Mogas in Aviation

Bill,

The supposition sounds reasonable, and the experiment would be interesting.  Challenge accepted.  Currently we have summer fuel here with an RVP of 8, so the results may not be as revealing as if I started with winter fuel. I’m thinking the summer fuel has a lot less butane to boil off, but let’s see what happens.  

Sean,

My aircraft is a low wing (wing tanks) with a 912iS, so vaporization is only likely on the suction side of the pump.  After the pump the fuel is at 43 psi and circulating at around 28 gallons/hour, so not likely to vaporize. I have experienced a loss of power on a hot day using a high RVP fuel after the plane had set in the sun for several hours. This was caused by the fuel vaporizing on the suction side of the pump, causing the pump to cavitate. The cavitation is audible as well.

I did an experiment with avgas in one tank and winter mogas in the other.  I left the aircraft in the sun for four hours then ran the fuel pumps on each tank (aircraft not running). The avgas tank provided 44 psi and quiet pump operation, while the winter fuel caused a noisy pump (light cavitation) and only 41 psi.  

Last year I installed a fuel temp sensor, which reads out on my G3X, and the results are quite interesting.  I have found that it takes only a couple hours on the ramp on a hot day to have fuel in the tanks over 110 deg f., and can easily reach 120 with a bit more time. The fuel quickly gets hotter than the outdoor temperature because of solar radiation heat through the aircraft skin.  On climb out, the cooling rate of the fuel is slow, initially less than 1 deg f per minute.  In full climb, I can reach 5000’ with the fuel only 5-8 degrees cooler than it started.  Once up in the cooler air the cooling rate increases. There is some heat contribution from the engine compartment as the fuel is returned to the tank, but on my aircraft that seems somewhat inconsequential as compared to solar heating of the fuel before takeoff.  Of course, vaporization in a carbureted aircraft (with its low pressure fuel system) has a very different set of factors than an injected aircraft.

==========

WHAT YOU WILL DO ->
[1] Return the stretch of the mogas post from "My aircraft is" through "only 41 psi.", copied word for word.
[2] Decide whether each statement agrees with the mogas post, answering yes or no and quoting the words that settle it: (a) In the test with both tanks, avgas gave 44 psi and a quiet pump. (b) In full climb, the fuel is about 20 degrees cooler by 5000 feet. (c) The writer finds engine-compartment heat the main cause of hot fuel on this aircraft.

DATA PROVIDED ->
==========

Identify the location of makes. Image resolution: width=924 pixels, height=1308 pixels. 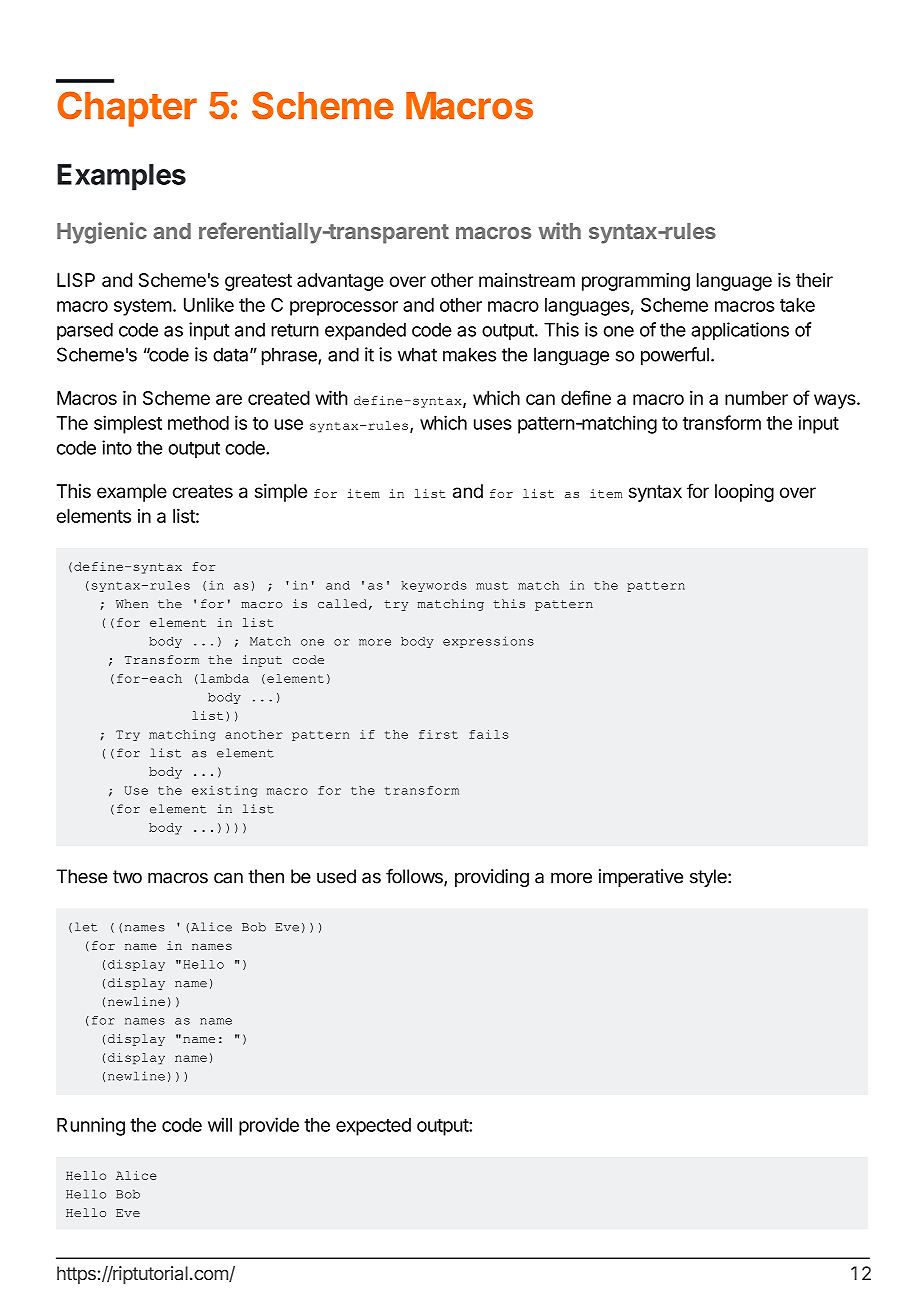
(469, 354).
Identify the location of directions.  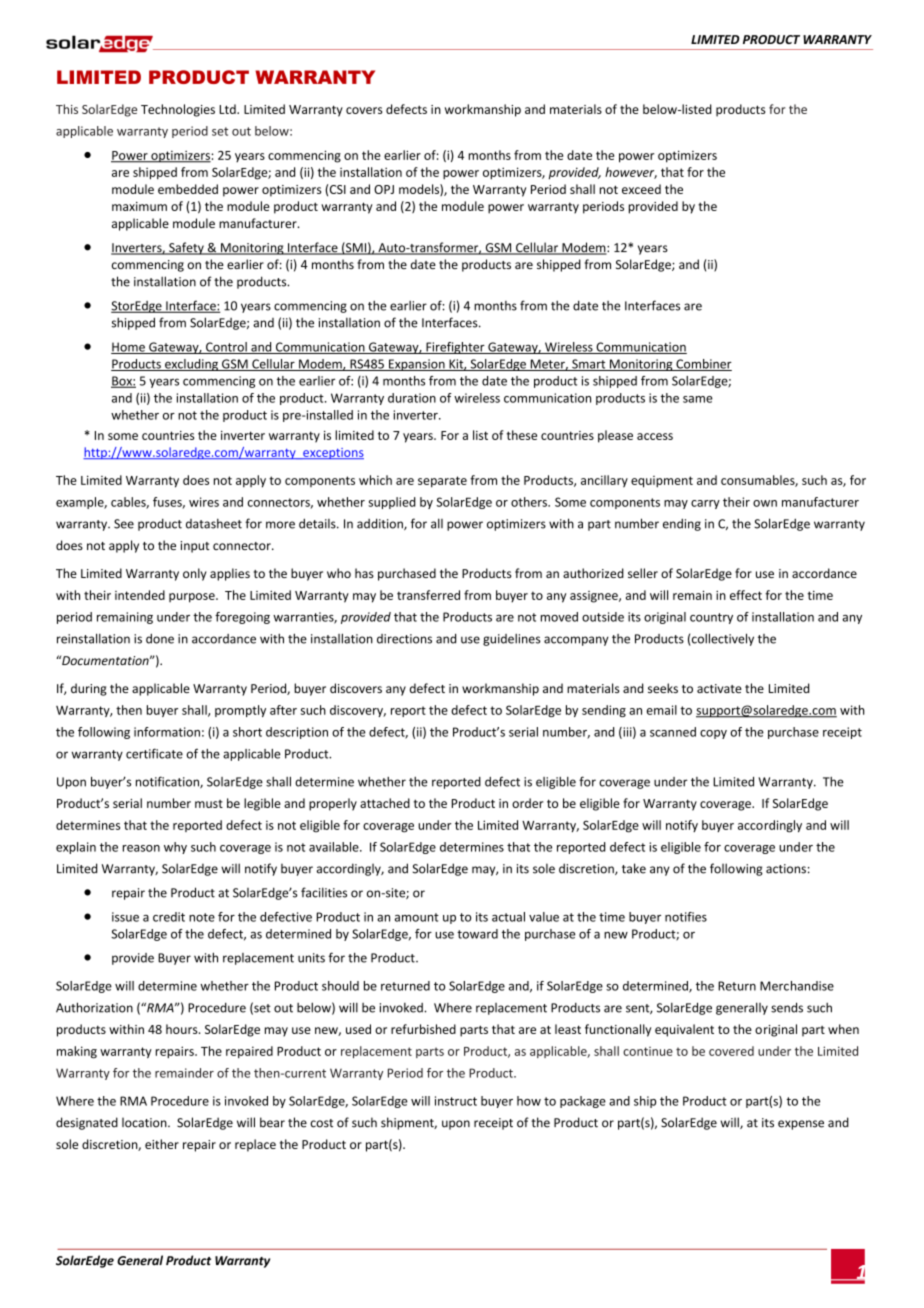
(404, 639).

==========

THE SOLUTIONS ->
[1]
My aircraft is a low wing (wing tanks) with a 912iS, so vaporization is only likely on the suction side of the pump.  After the pump the fuel is at 43 psi and circulating at around 28 gallons/hour, so not likely to vaporize. I have experienced a loss of power on a hot day using a high RVP fuel after the plane had set in the sun for several hours. This was caused by the fuel vaporizing on the suction side of the pump, causing the pump to cavitate. The cavitation is audible as well.

I did an experiment with avgas in one tank and winter mogas in the other.  I left the aircraft in the sun for four hours then ran the fuel pumps on each tank (aircraft not running). The avgas tank provided 44 psi and quiet pump operation, while the winter fuel caused a noisy pump (light cavitation) and only 41 psi.

[2]
(a) Yes: "The avgas tank provided 44 psi and quiet pump operation"
(b) No: "I can reach 5000’ with the fuel only 5-8 degrees cooler than it started"
(c) No: "on my aircraft that seems somewhat inconsequential as compared to solar heating of the fuel before takeoff"